>> Begin EXERCISE INPUTS

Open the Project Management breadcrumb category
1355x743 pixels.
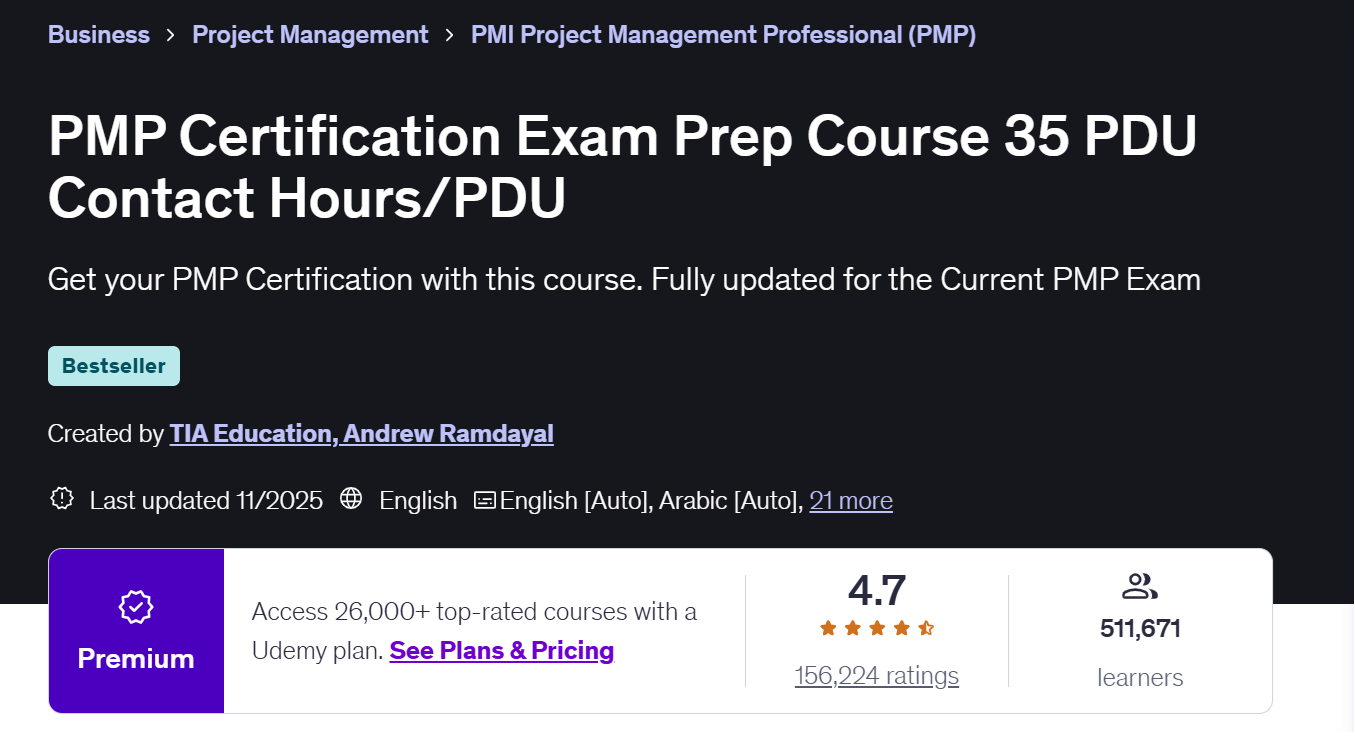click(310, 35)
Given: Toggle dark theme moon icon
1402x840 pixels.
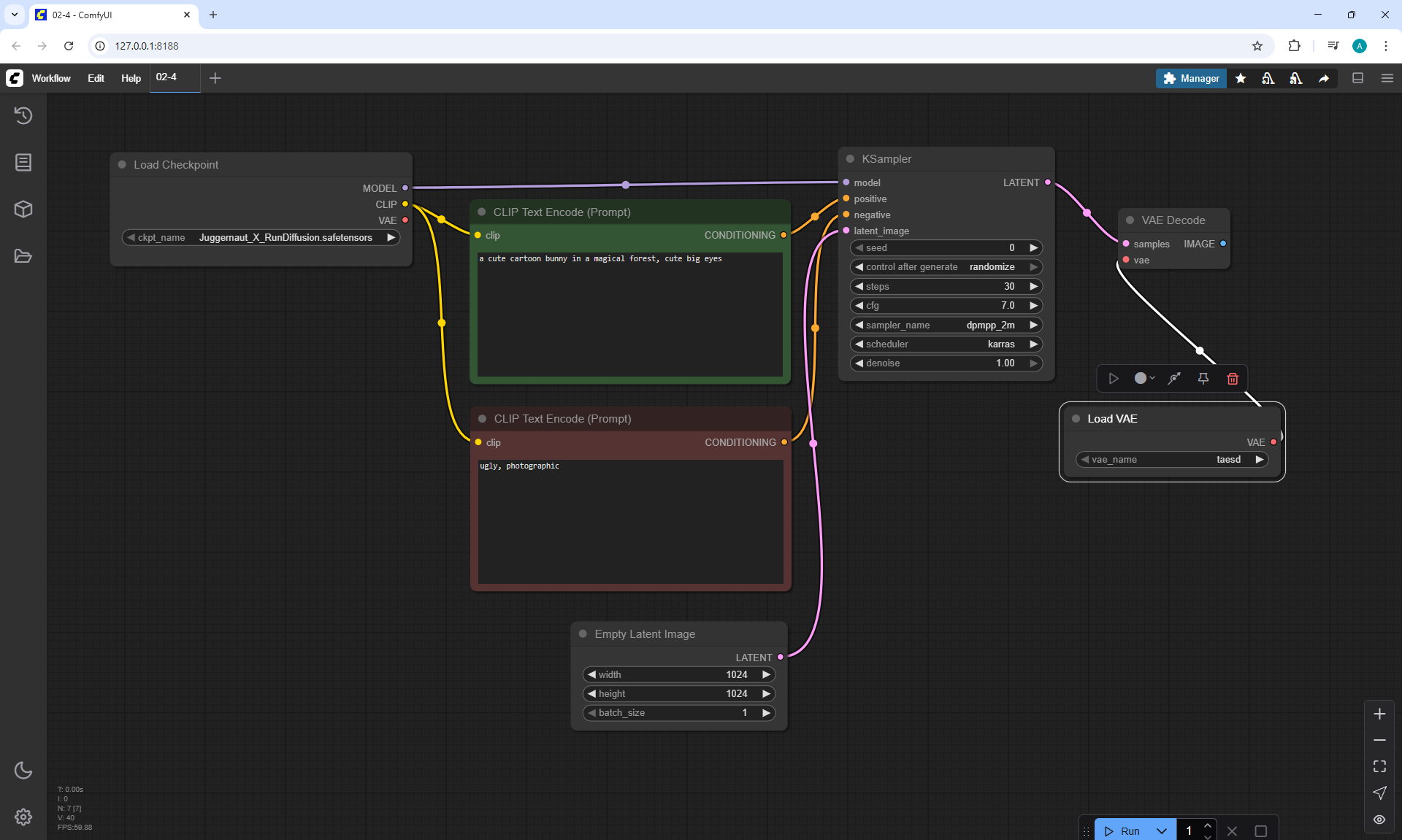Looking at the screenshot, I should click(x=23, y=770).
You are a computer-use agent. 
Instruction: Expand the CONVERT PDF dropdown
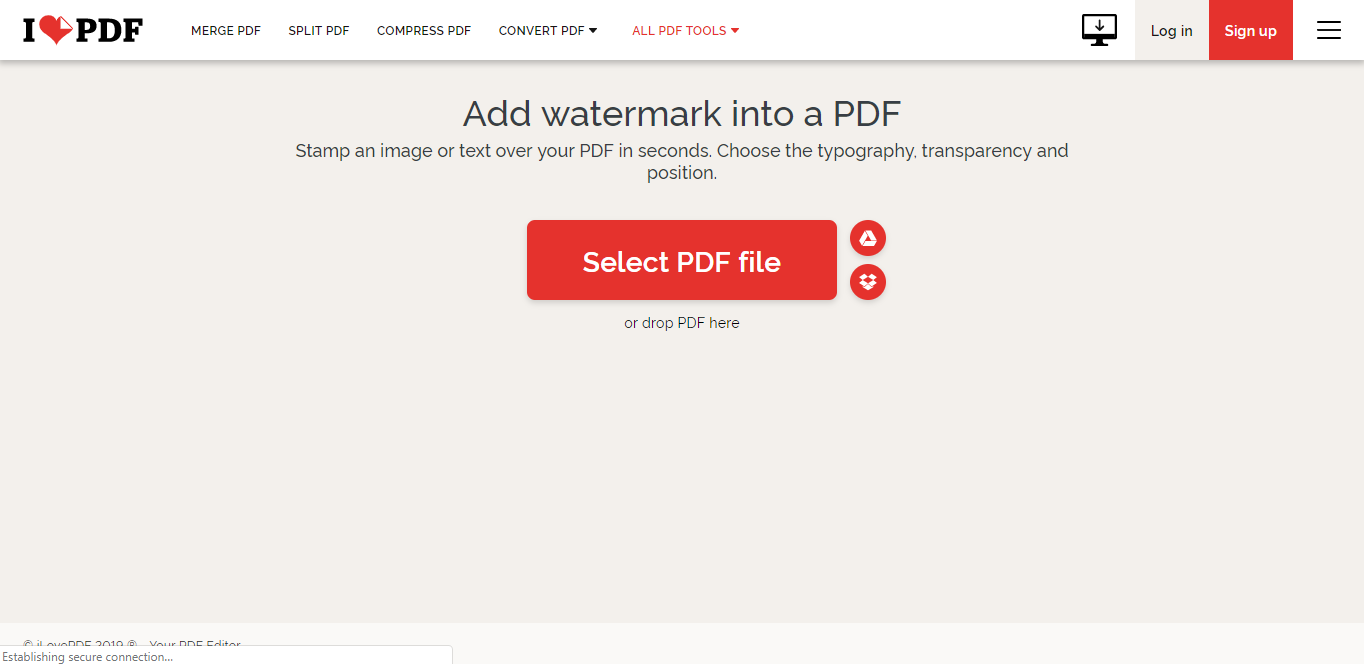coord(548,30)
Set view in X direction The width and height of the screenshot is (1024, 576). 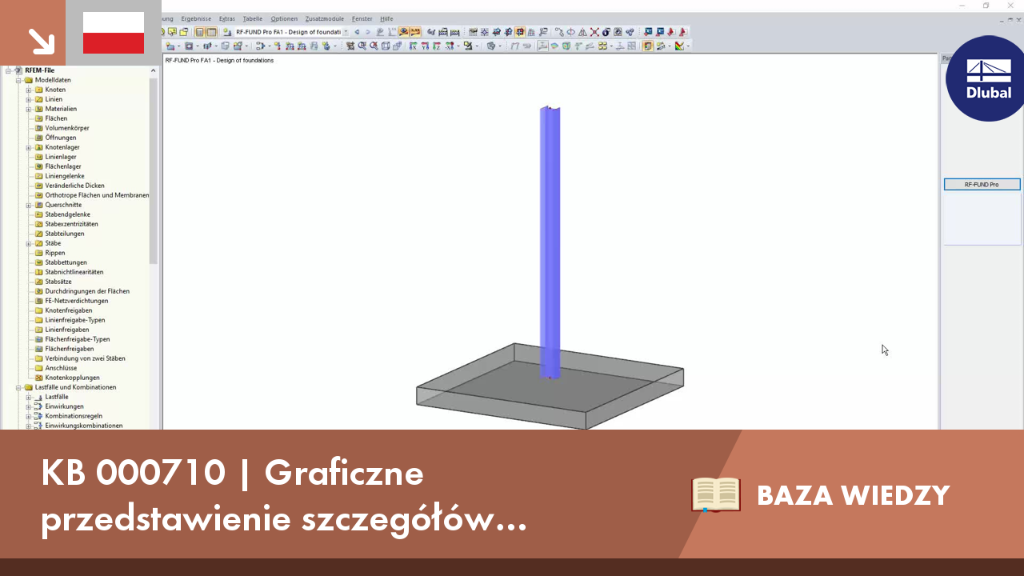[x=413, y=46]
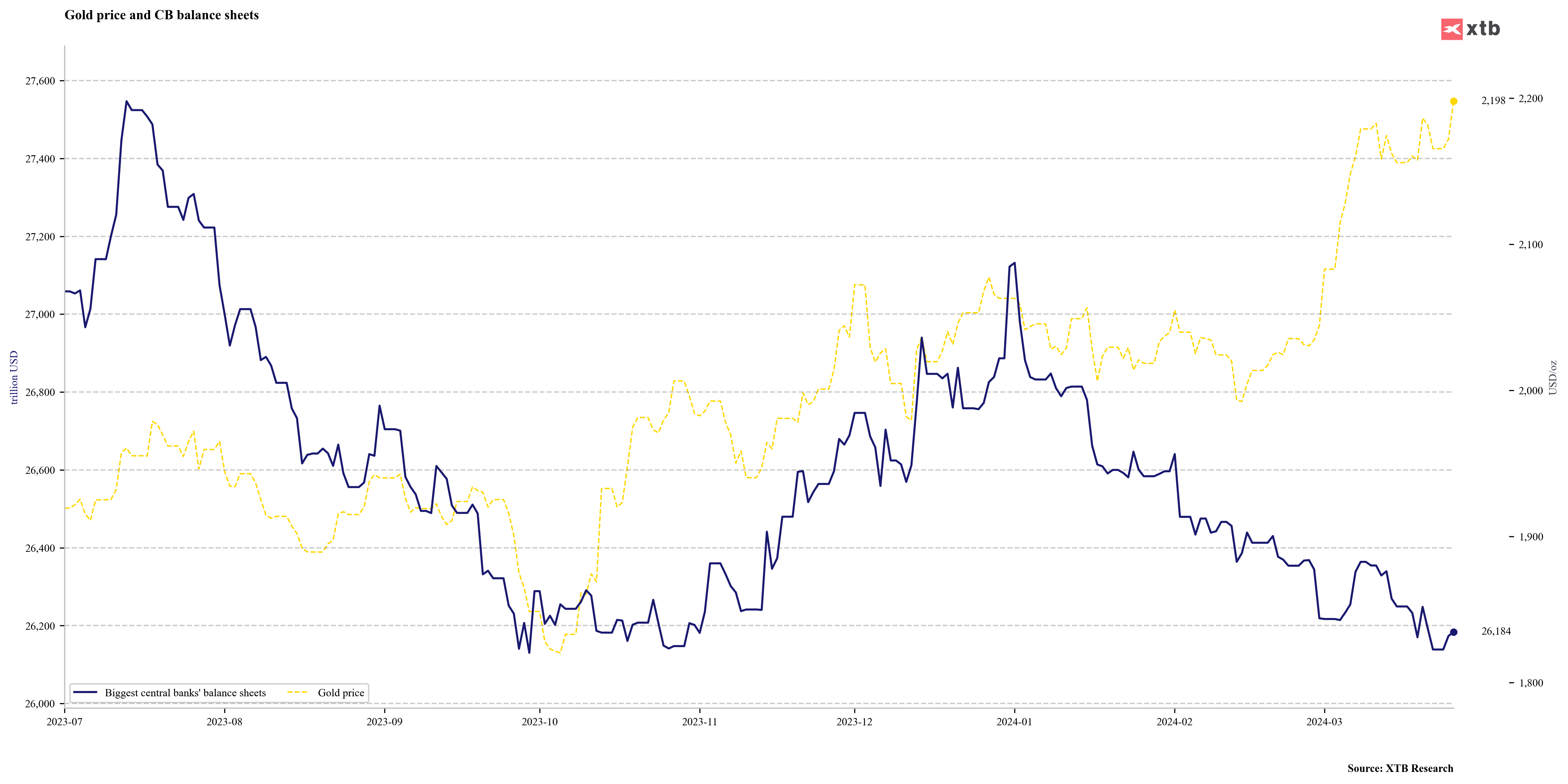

>> End EXERCISE INPUTS

STATED PROBLEM> Can you print the entries from the very first line through the line that contains "Looking at the", including that line, and leave the pictures out?

EXPECTED OUTPUT>
Open the Project Management breadcrumb category
1355x743 pixels.
click(310, 35)
Given: Toggle dark theme moon icon
1402x840 pixels.
Looking at the screenshot, I should click(x=23, y=770).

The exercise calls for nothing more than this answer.